■ **LISTED RECORDS**:
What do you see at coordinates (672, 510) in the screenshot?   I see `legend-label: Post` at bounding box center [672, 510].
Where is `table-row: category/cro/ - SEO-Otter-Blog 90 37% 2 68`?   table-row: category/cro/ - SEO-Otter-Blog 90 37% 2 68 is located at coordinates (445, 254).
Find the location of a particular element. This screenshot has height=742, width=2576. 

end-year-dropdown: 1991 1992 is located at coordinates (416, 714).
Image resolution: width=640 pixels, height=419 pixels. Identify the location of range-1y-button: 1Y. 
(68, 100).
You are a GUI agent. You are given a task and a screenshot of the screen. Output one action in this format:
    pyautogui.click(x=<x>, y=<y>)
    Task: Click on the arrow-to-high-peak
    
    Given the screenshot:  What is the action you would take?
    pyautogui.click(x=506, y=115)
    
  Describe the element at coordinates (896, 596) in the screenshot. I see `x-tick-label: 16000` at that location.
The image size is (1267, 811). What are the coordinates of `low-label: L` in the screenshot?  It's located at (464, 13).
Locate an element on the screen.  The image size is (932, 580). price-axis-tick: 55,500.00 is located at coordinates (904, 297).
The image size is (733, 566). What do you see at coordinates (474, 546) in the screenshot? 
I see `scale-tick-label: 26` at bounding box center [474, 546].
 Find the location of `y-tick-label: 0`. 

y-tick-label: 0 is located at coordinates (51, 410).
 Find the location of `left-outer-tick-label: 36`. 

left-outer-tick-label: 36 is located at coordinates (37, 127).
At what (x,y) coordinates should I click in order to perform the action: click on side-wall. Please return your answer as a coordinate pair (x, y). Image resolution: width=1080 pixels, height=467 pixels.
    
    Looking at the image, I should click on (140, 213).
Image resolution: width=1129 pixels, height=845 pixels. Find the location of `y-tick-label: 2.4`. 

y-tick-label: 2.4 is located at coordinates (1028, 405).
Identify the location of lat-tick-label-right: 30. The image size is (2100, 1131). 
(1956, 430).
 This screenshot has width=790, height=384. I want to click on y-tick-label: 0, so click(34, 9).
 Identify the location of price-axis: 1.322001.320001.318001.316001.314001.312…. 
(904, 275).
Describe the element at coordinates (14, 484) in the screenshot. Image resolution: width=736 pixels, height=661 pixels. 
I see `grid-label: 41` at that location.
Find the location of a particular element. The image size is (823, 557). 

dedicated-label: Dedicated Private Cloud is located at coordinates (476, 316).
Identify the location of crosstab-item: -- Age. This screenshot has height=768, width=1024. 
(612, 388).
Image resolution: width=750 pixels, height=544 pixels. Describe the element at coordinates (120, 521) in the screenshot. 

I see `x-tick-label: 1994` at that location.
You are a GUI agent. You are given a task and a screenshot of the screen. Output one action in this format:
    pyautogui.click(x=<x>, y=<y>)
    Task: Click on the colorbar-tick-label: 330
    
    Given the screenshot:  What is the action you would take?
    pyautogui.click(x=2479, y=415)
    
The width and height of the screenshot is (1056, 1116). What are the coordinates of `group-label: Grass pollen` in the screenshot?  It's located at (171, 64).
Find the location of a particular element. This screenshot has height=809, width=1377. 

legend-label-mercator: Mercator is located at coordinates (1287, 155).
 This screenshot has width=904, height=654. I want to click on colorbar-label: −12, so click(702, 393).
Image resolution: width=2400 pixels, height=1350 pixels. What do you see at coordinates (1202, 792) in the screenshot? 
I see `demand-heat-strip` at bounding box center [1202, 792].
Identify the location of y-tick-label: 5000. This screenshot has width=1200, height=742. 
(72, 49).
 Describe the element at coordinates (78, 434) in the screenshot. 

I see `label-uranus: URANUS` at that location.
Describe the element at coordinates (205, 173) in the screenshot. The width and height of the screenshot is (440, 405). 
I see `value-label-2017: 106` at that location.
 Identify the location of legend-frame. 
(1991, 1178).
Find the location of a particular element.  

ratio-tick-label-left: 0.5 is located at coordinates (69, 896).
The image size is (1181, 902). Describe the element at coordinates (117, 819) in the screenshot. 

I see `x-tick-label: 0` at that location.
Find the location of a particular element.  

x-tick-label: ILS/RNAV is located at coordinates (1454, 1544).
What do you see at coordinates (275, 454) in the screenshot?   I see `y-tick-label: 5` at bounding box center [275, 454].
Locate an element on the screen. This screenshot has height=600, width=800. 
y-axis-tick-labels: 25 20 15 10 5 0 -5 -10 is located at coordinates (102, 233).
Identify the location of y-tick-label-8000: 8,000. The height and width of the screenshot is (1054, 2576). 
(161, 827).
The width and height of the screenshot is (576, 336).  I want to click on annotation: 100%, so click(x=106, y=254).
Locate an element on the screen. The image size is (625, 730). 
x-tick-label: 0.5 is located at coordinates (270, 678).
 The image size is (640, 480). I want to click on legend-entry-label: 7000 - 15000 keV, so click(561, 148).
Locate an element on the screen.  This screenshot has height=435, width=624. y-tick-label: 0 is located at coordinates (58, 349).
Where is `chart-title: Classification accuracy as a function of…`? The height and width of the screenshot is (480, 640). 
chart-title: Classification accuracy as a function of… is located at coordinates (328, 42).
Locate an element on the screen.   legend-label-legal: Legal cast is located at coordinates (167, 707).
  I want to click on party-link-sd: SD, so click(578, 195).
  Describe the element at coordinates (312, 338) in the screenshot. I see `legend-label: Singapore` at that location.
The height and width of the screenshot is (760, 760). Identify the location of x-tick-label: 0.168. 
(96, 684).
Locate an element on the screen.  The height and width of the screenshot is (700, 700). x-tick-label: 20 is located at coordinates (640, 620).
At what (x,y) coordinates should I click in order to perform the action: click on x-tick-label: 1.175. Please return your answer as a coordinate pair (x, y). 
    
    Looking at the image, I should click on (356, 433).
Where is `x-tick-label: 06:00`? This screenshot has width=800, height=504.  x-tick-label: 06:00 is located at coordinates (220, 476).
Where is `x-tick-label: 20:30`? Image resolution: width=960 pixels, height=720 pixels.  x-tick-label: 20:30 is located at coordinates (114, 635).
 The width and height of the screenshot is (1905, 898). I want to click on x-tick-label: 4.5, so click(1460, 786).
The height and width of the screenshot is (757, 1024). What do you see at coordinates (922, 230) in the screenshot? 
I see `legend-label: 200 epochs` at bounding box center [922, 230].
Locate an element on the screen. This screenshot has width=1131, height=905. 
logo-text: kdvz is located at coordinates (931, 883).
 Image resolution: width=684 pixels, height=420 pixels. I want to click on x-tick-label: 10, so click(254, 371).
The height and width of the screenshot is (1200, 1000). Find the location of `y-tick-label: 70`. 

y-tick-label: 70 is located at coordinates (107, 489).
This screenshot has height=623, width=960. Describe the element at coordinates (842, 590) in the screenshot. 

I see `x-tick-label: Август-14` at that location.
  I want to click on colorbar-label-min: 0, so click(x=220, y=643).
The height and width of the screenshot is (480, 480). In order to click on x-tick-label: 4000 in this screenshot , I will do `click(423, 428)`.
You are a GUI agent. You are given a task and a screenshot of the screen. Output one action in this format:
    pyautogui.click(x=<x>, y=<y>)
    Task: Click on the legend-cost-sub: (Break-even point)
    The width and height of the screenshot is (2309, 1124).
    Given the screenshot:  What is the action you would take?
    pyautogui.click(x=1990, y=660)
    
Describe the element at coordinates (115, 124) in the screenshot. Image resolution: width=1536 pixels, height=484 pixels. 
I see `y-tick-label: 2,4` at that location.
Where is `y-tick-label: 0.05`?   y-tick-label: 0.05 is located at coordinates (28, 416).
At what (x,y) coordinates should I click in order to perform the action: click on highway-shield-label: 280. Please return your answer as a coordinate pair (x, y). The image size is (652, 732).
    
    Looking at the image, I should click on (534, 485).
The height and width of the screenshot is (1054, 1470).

■ **INSTRUCTION**:
Select every line above that contains the word "outer", and copy each one out in full.

■ **SOLUTION FOR THIS EXERCISE**:
 Find the location of `left-outer-tick-label: 36`. 
left-outer-tick-label: 36 is located at coordinates (37, 127).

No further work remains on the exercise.